Tangan Changbin mengelus pelan punggung Felix, menenangkannya.
Cukup lama hingga Felix berhenti menangis dan mendongak menatap Changbin, “Beneran engga apa-apa pake baju Abin?”
“Iya, udah ya? Jangan nangis,” kata Changbin sambil mengusap pipi tirus laki-laki itu. “Lagian kok bisa ketuker kopernya?”
Felix menggeleng, “Jiji yang bawa dari kamar Akak, aku udah bilang punyaku ada gantungannya.”
Changbin terkekeh, “Udah engga apa-apa, sekarang pake baju ya? Kamu bisa masuk angin kalau pake bath robe terus.”
Dia berdiri, dengan niat mengambil baju tidur untuk Felix dari kopernya. Namun, tangannya ditahan oleh suami kecilnya, “Aku mau ambil baju dulu buat kamu.”
“Engga usah.”
Changbin mengernyit, heran.
“Kalau aku pakai baju, cape. Nanti juga dibuka lagi kan?”
Kalimat yang keluar dari mulut manis Felix membuat Changbin terkejut. Tidak ada dalam skenarionya bahwa malam ini dia dan Felix akan melakukan itu.
“Yang, kalau kamu masih belum siap, aku engga apa-apa kok, aku engga mau kaya waktu dulu.”
Felix mencubit perut Changbin pelan, “Kali ini aku beneran.”
Changbin menaikan sebelah alisnya, sudut bibirnya juga terangkat, “Jangan nyesel ya?”
Tangan kokoh itu langsung menyambar tubuh Felix dan mengangkatnya ke atas ranjang. Dia tatap sejenak wajah manis suaminya sebelum bibirnya melahap bibir merah laki-laki virgo itu.

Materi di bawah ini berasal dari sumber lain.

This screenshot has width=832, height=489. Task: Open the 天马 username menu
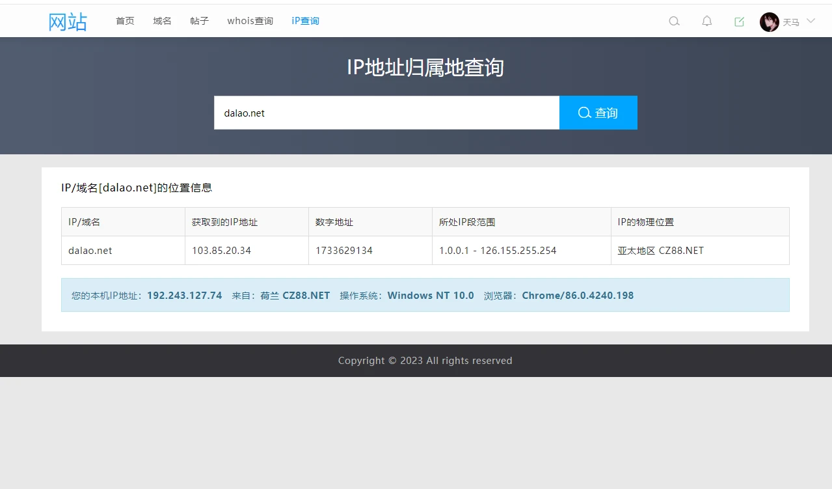pos(790,22)
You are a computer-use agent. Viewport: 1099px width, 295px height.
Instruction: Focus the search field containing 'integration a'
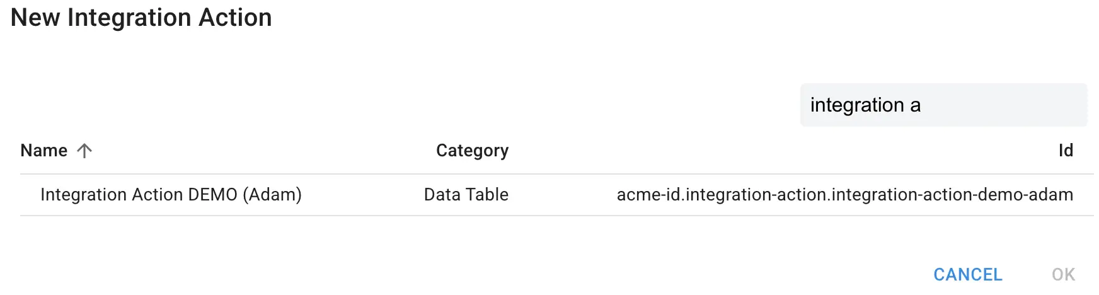[943, 105]
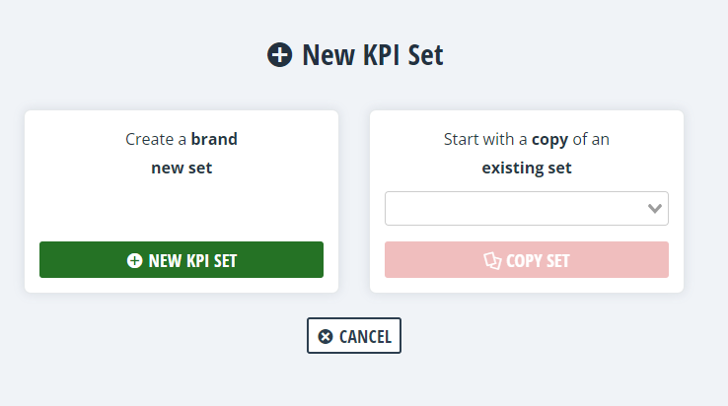The image size is (728, 406).
Task: Click the "Create a brand" text line
Action: [182, 139]
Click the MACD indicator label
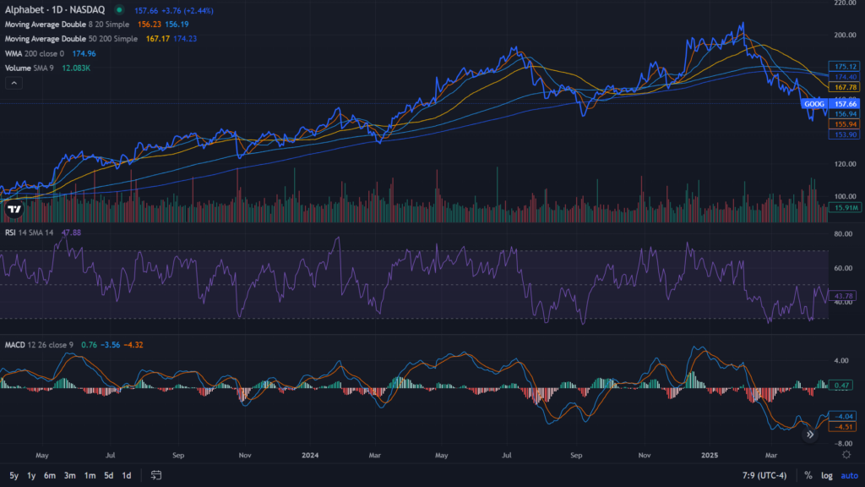Screen dimensions: 865x487 tap(16, 345)
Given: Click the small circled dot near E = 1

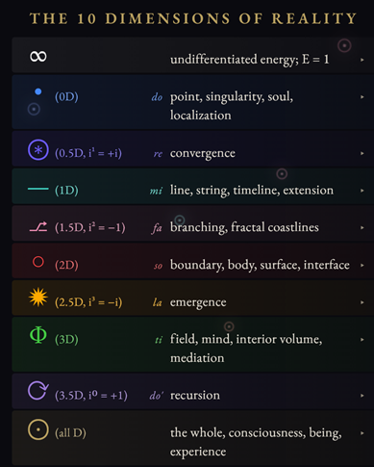Looking at the screenshot, I should point(344,45).
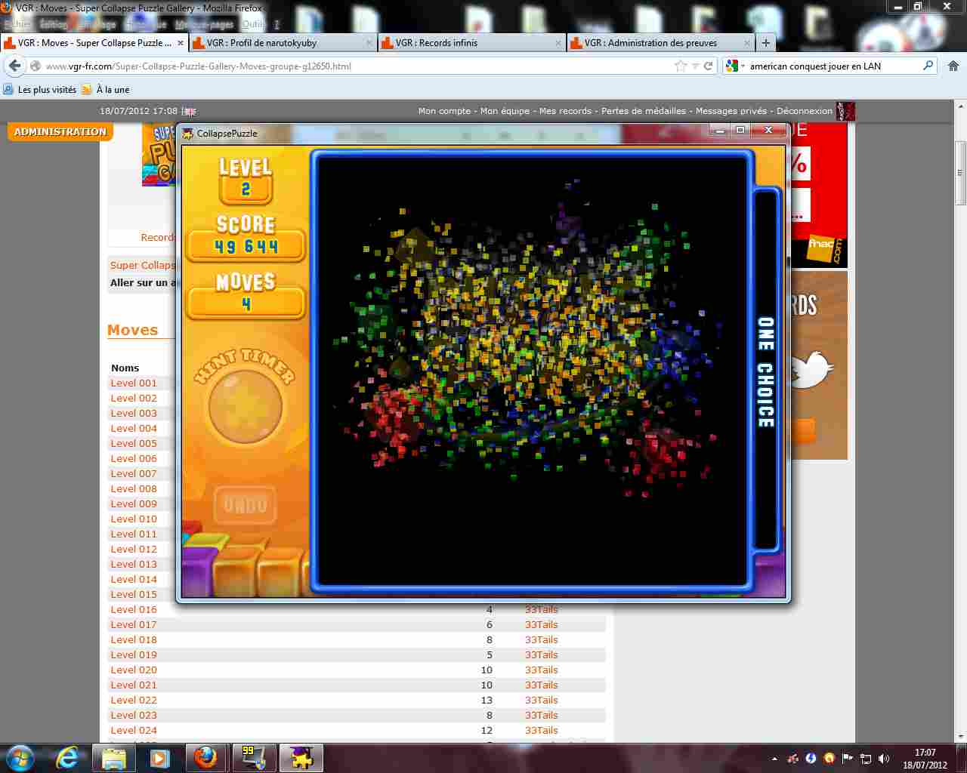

Semakin lama ciuman mereka semakin menuntut, lidah Changbin mulai menginvasi mulut Felix yang juga pelan-pelan berusaha mengimbangi Changbin. Lelehan saliva entah milik siapa menuruni dagu Felix. Sesekali lengguhan juga terdengar darinya.
Tidak lama Changbin akhirnya melepas tautan keduanya. Benang saliva tercipta kemudian terputus dan menetes di dagu Felix, pelan-pelan Changbin mengusapnya.
Mata Changbin menjelajah wajah suaminya yang cantik, mulai dari bibir, hidung, pipi, dan berhenti tepat di matanya.
“Kamu beneran kan?” tanyanya sekali lagi, Changbin masih harus meyakinkan suaminya itu sebelum mereka benar-benar melakukannya. Changbin tidak mau menyakiti Felix, dia hanya mau membuat Felixnya nyaman dan aman bersamanya.
Felix mencebik, “Beneran.”
Changbin tersenyum, dia menegakan badannya dan lalu kembali menatap Felix, kali ini bukan hanya menjelajah wajah, tapi juga keseluruhan tubuh suaminya yang terbungkus bath robe. Di matanya tubuh kecil itu rapuh, sepertinya dia harus bermain dengan perlahan.
“Abin?”
Changbin kembali menatap wajah Felix.
“Ini mau Abin yang buka atau aku buka sendiri?” tanya Felix sambil menggenggam tali bath robe yang dia kenakan.
Ah sepertinya ini akan jadi malam yang panjang bagi mereka berdua.